Disgusted with his father William Roy joined a bank in Perth and then emigrated to India. He did quite well for himself and eventually became a manager, though cutting short his education placed a glass ceiling on elevation to the highest ranks in the bank. It’s said that he and another brother, who had emigrated to Canada, supported Barbara and her husband as best they could. It was in India that my grandfather met his future wife, the daughter of a Welsh merchant, who was in Bombay for a visit by the then Queen of England.

As for my great-grandfather, when old age meant that had to give up his tenure as gamekeeper, he was taken in by the daughter he had disowned. She and her husband found room in their house for her aging and presumably contrite parent. The story goes that he was grateful enough to pass to them most of his possessions, an act which apparently sparked off another family feud. For my grandfather the whole episode was so shameful he refused to talk about his upbringing in Scotland at all, although from tales of his time in India he was clearly a good shot and an excellent fly-fisherman, skills no doubt learned as a teenager on the River Tay and in the surrounding hills.

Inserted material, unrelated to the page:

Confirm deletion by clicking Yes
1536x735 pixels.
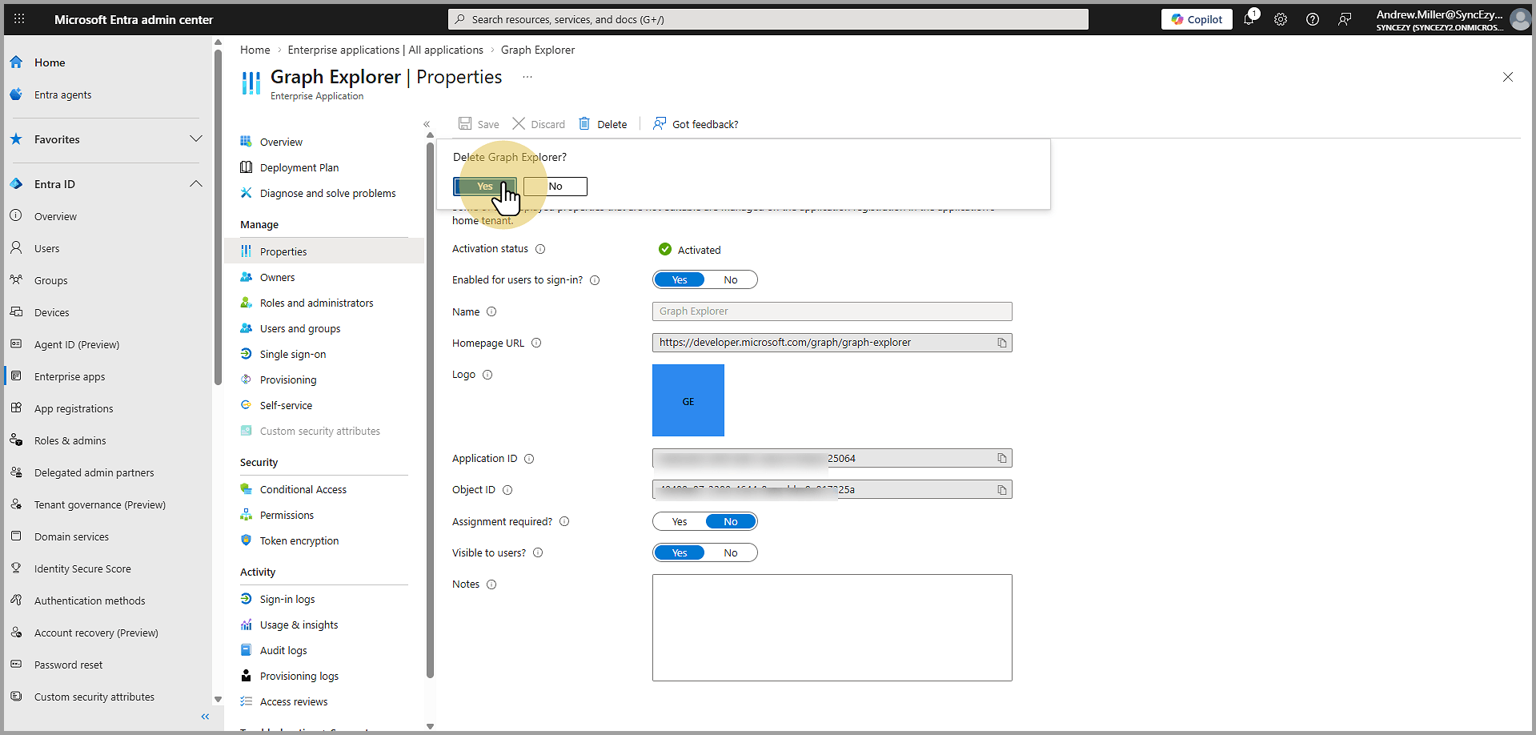coord(485,187)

Such stories do seem to come from another time, when the British Empire was a place to go and make your fortune, as many Scotsmen did. But the pastimes of hunting, shooting and fishing continue to be popular with the upper classes, or those who would like to be. There is money in the game. The activities associated with grouse moors, particularly those of ‘predator control’, are highly contentious. Birds other than those being bred to be shot, such as curlews, lapwing and oyster catchers, do thrive in our valley, thanks to the systematic control of predator species, but our raptors are confined to buzzards, kestrels and the occasional red kite and peregrine falcon. We have never seen a hen harrier and they are rare over the border in North Yorkshire too.